*Source data*
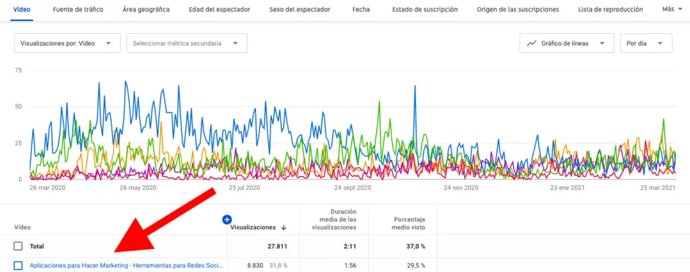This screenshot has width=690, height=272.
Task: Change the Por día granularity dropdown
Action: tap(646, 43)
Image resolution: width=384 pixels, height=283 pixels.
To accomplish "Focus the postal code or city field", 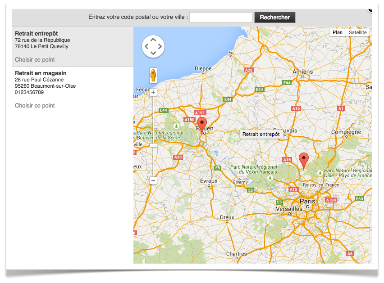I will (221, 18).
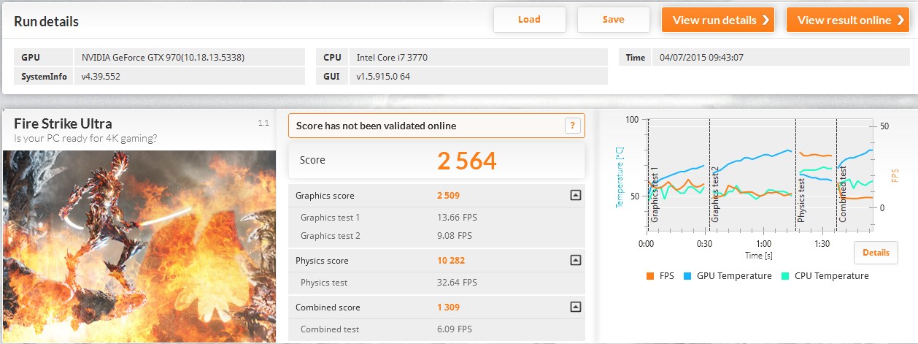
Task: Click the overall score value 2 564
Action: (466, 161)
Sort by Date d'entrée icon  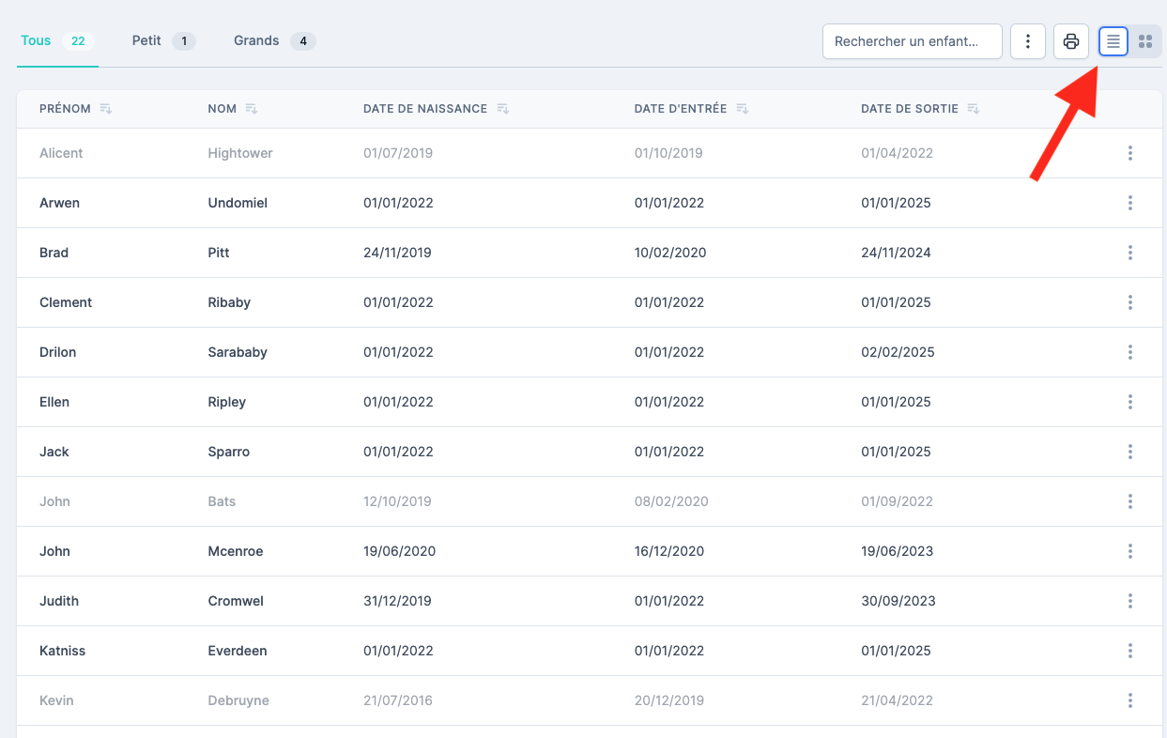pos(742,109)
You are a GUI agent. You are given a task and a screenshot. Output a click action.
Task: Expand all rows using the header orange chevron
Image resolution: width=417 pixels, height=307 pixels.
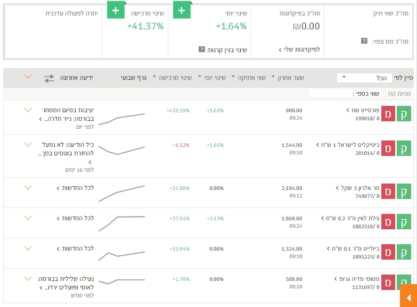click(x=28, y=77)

==

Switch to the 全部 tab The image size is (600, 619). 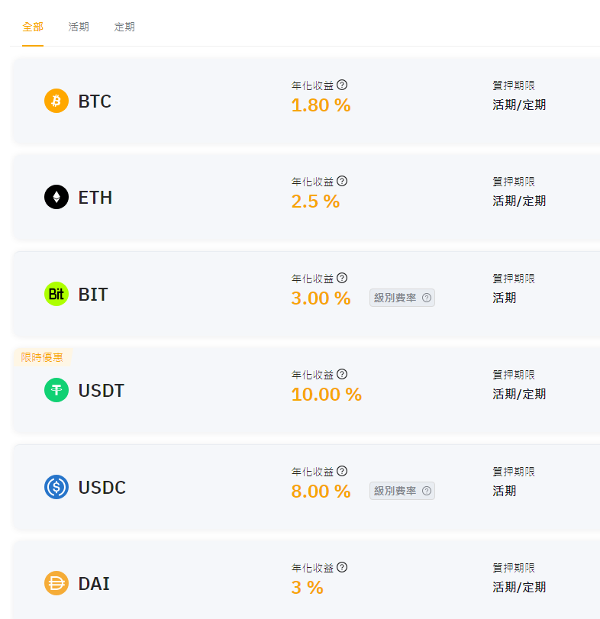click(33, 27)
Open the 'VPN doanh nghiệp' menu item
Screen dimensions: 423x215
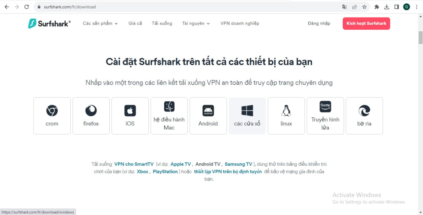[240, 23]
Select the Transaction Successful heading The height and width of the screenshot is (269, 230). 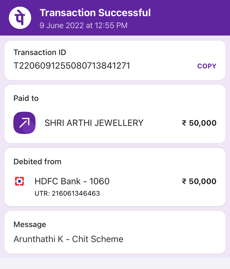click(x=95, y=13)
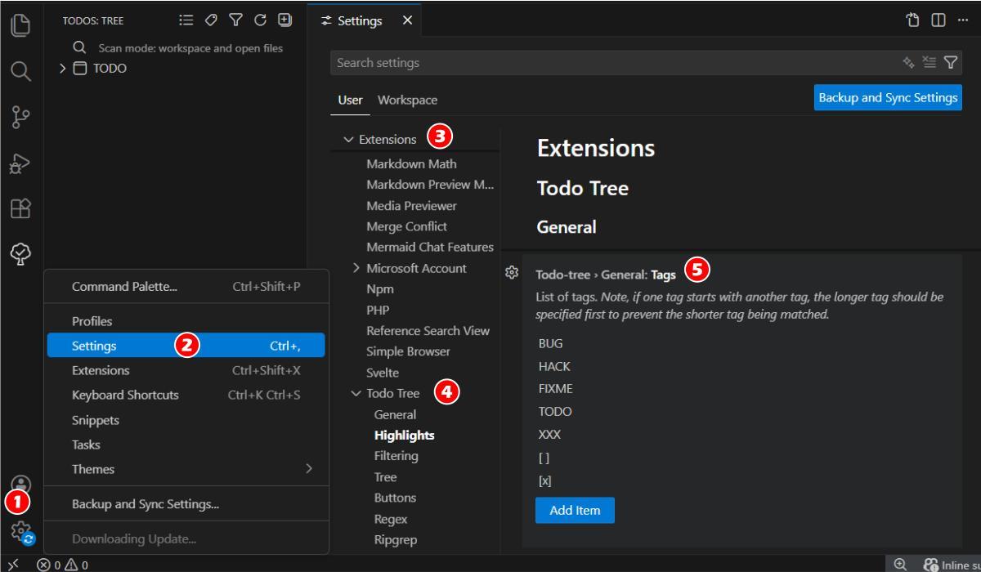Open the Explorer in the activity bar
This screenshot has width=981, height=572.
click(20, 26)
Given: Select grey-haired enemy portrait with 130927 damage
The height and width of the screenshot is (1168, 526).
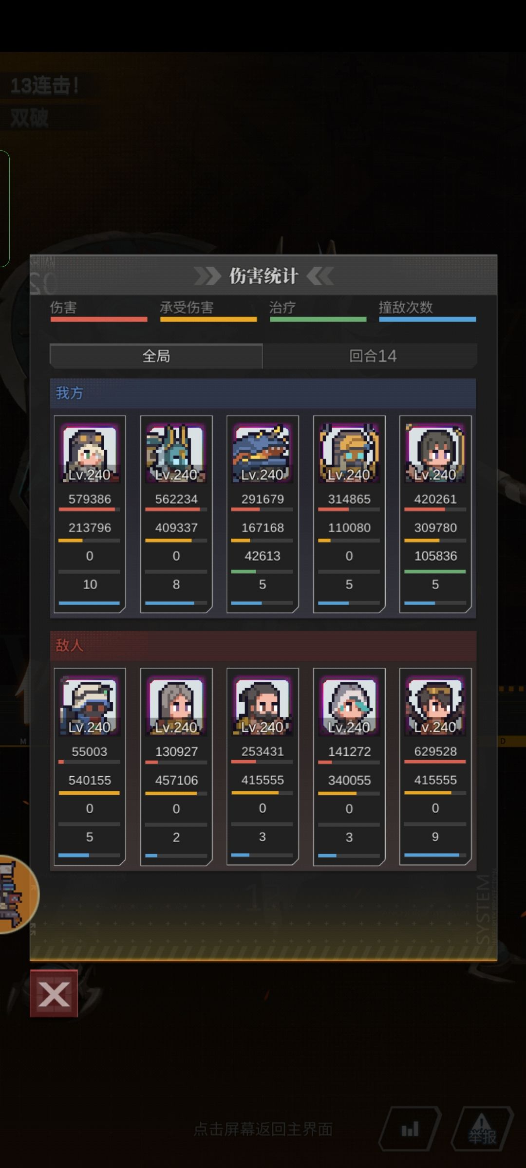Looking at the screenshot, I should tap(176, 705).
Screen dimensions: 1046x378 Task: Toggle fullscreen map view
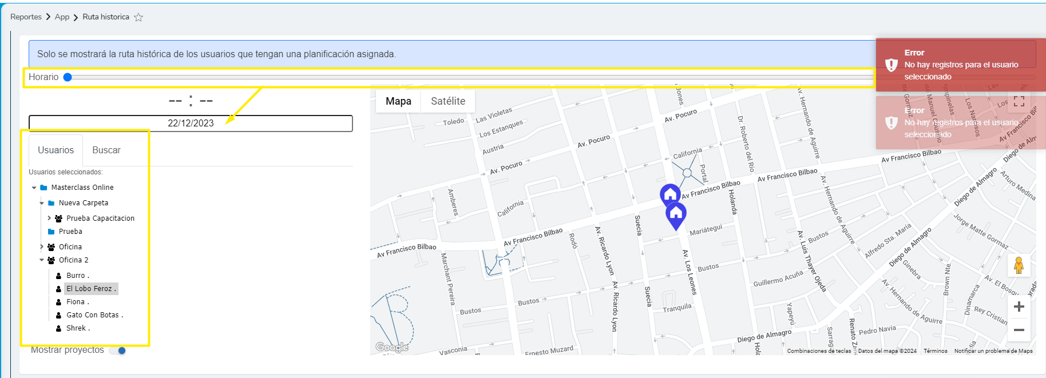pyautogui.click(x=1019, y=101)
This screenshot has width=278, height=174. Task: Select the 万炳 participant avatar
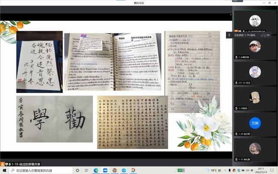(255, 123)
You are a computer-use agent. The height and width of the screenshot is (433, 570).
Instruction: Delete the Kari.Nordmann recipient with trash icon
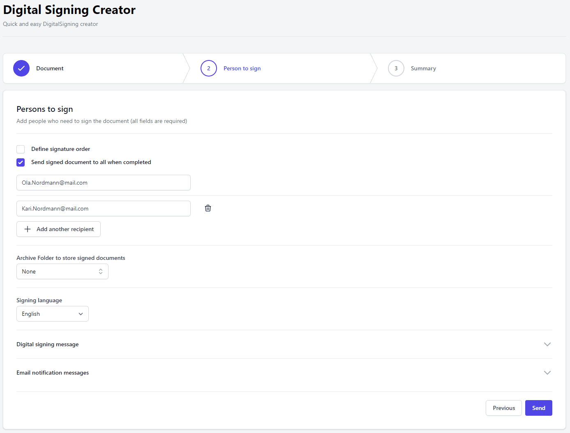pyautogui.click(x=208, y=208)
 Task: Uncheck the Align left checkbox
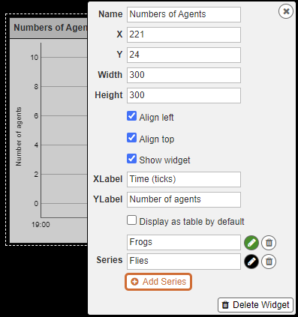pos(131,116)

*Job*
Please format everything from the line containing "Given: Select grey-haired" down to the line containing "pos(131,116)" in the entries above as a JSON list of strings, one string per line and blank lines omitted. Leave the pictures out of the answer.

*The result*
[
  "Given: Select grey-haired enemy portrait with 130927 damage",
  "The height and width of the screenshot is (1168, 526).",
  "Looking at the screenshot, I should tap(176, 705).",
  "Screen dimensions: 1046x378 Task: Toggle fullscreen map view",
  "pyautogui.click(x=1019, y=101)",
  "This screenshot has width=278, height=174. Task: Select the 万炳 participant avatar",
  "(255, 123)",
  "You are a computer-use agent. The height and width of the screenshot is (433, 570).",
  "Instruction: Delete the Kari.Nordmann recipient with trash icon",
  "pyautogui.click(x=208, y=208)",
  " Task: Uncheck the Align left checkbox",
  "pos(131,116)"
]